How To Build A CubeSat

There was a time when building your own satellite and having it placed into orbit would have been a wild dream. Now it is extremely possible, but still not trivial. A CubeSat is a very small satellite that can hitch a ride with a bigger satellite or get tossed out of a friendly space station. This week’s issue of The Orbital Index has a very good overview of what all is required. It also contains a great selection of links to get more information.

At first glance, it seems like it would be pretty simple. A computer, a battery, and some solar cells. Well, you probably want to hear back from it, so then you need a radio. Oh, and an antenna. But the antenna can’t stick out during launch so you need a way to deploy it. If you want the satellite to point somewhere, you’ll need things for that, too. Some CubeSats even have tiny thrusters to affect their orbit.

We found it interesting that about 1,000 CubeSats have been launched as of early this year. Only about 100 have failed to deploy successfully and most of those were destroyed in launch failures. Who builds these? Before 2013, most CubeSats were built by schools. Today, the majority originate with commercial or amateur entities.

There’s even a searchable database of small satellites available. You’ll see that CubeSats use a U designator to indicate their size. Each U is a cube measuring 100mm — about 4 inches — on a side. So a 2U satellite would be the same size as two 1U satellites next to each other.

We’ve looked at tiny satellites in the past. You can even track them without too much effort.

Image Credit: NASA Ames Research Center

3 thoughts on “How To Build A CubeSat

  1. And yet, a “wild dream” was when Don Stoner showed a circuit for a transistor transmitter, and as an aside said “anyone got a spare rocket?” .

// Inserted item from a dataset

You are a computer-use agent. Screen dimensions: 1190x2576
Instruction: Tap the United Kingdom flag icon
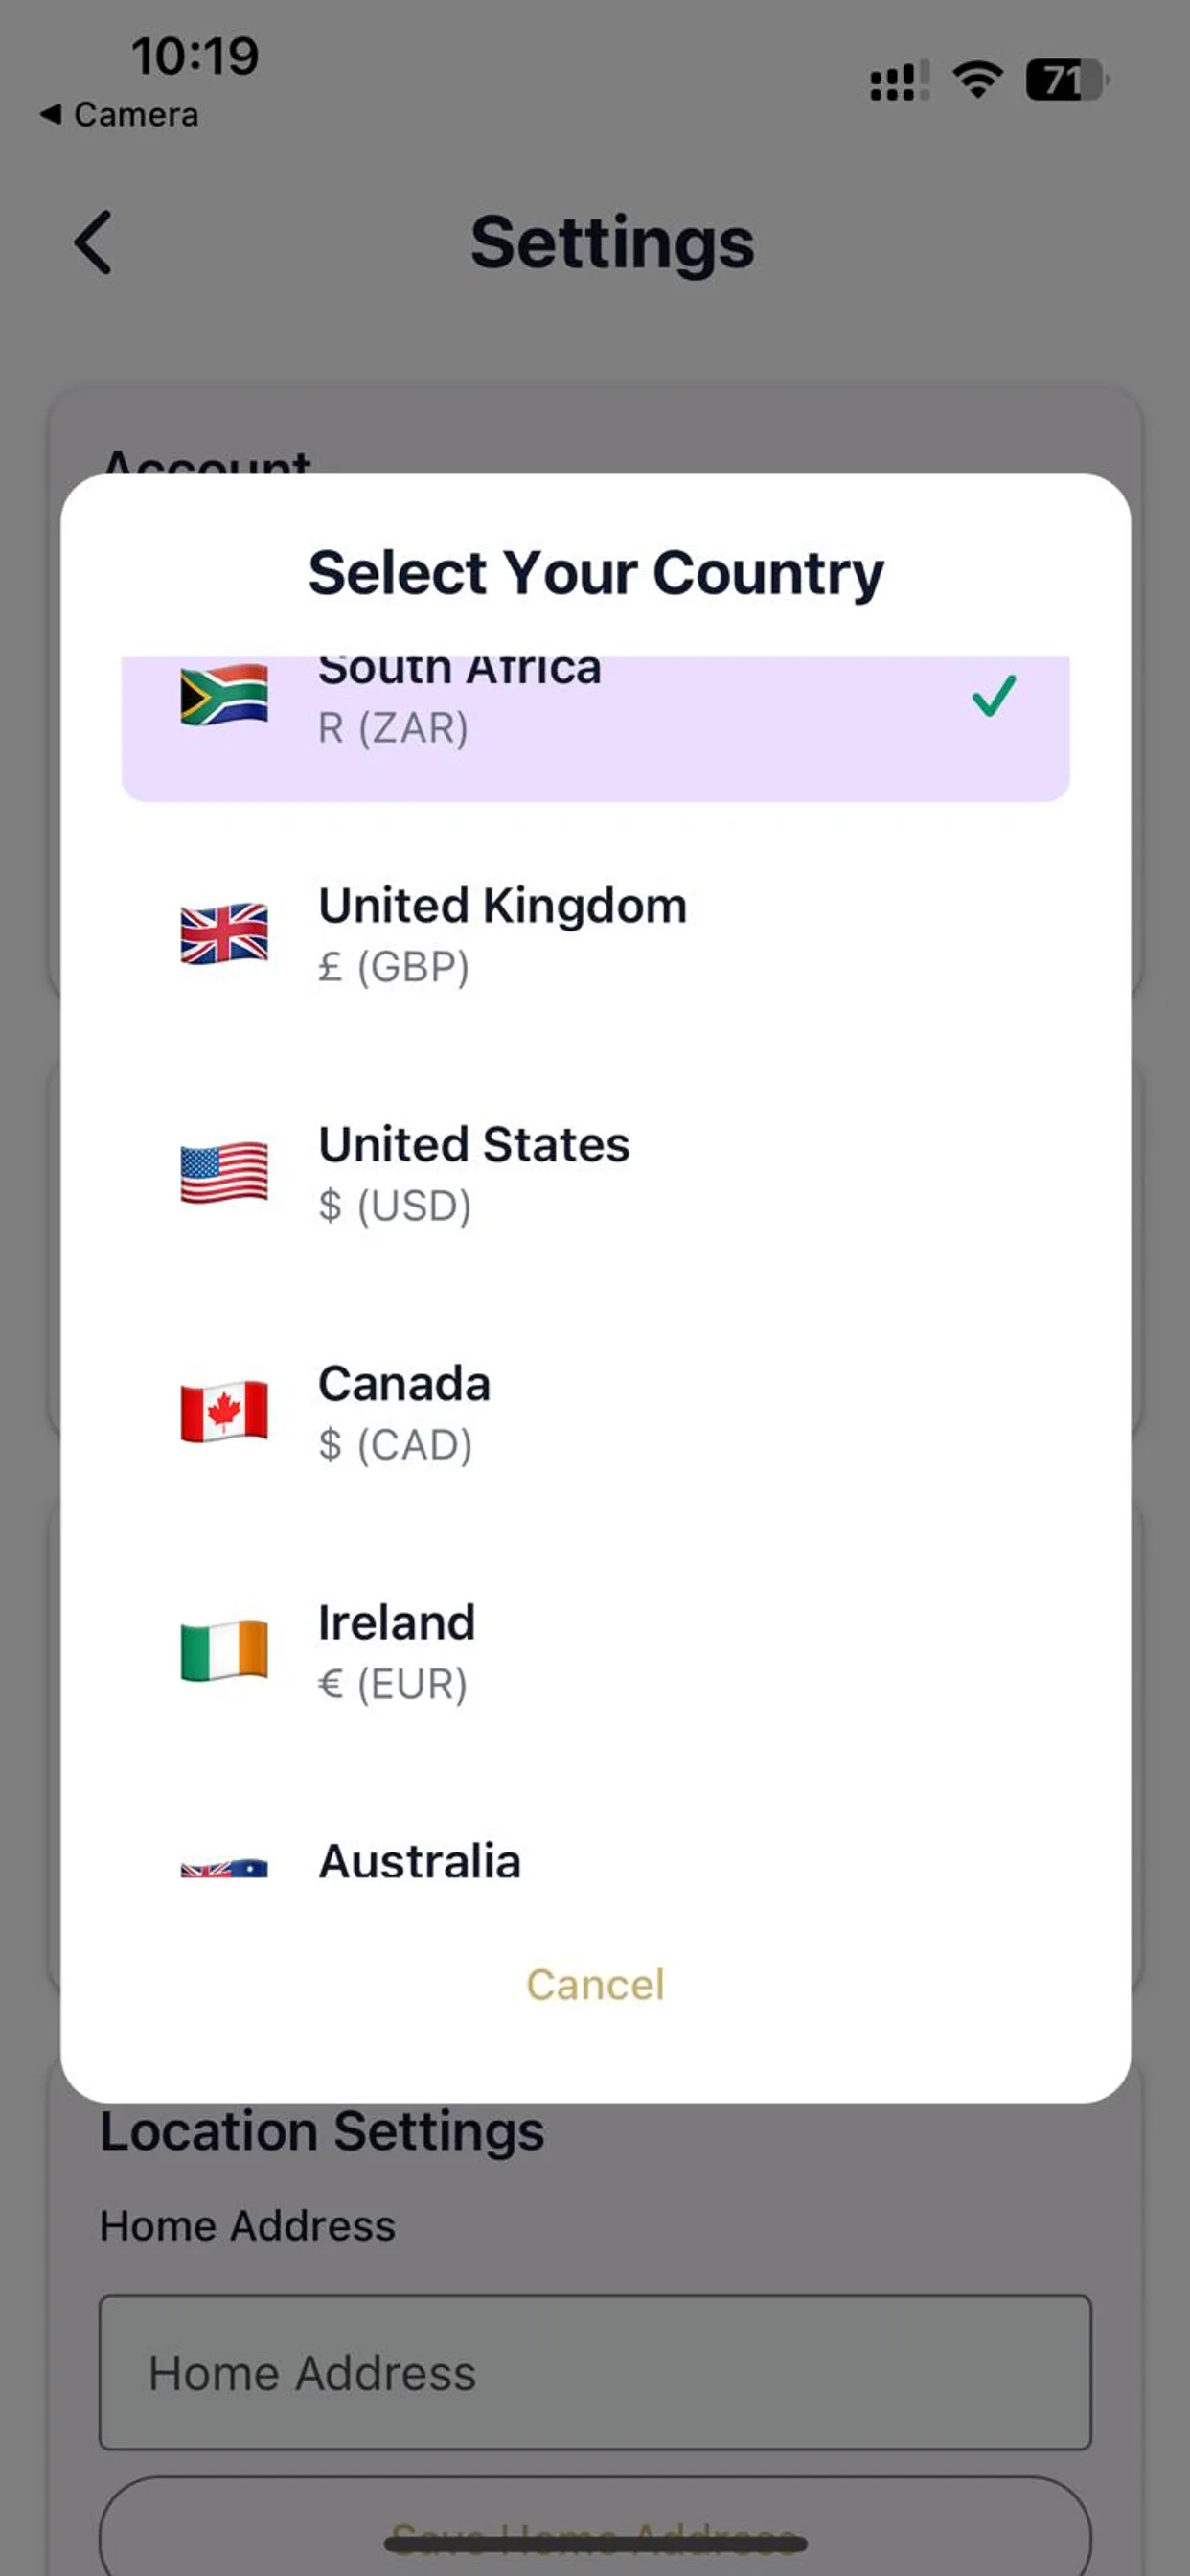tap(224, 935)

    OSCAR 1 went up in December of 1961, just transmitting a beacon and some rudimentary telemetry. Just four years after Sputnik.

    It was the first non-government satellite, and I think preceeded any commercial satellite.

    It showed the viability of using one rocket to launch multiple satellites. Previously, the few satellites in orbit had each required a rocket per satellite.

    That came so early in the space age that it was almost there from the start. It wasn’t a common thing, only 6 ham satellites by the fal of 1972, but it erased the notion of a “pipe dream”.

    I suppose some other satellite might have done it first if it hadn’t been OSCAR 1, but OSCAR was first. It showed the viability , and paved the way for all the small non-government and non-commercial satellites that followef.

    Yiucan’t really say Cubesat withkut the ham satellites. Most seem to use tge ham bands for radio.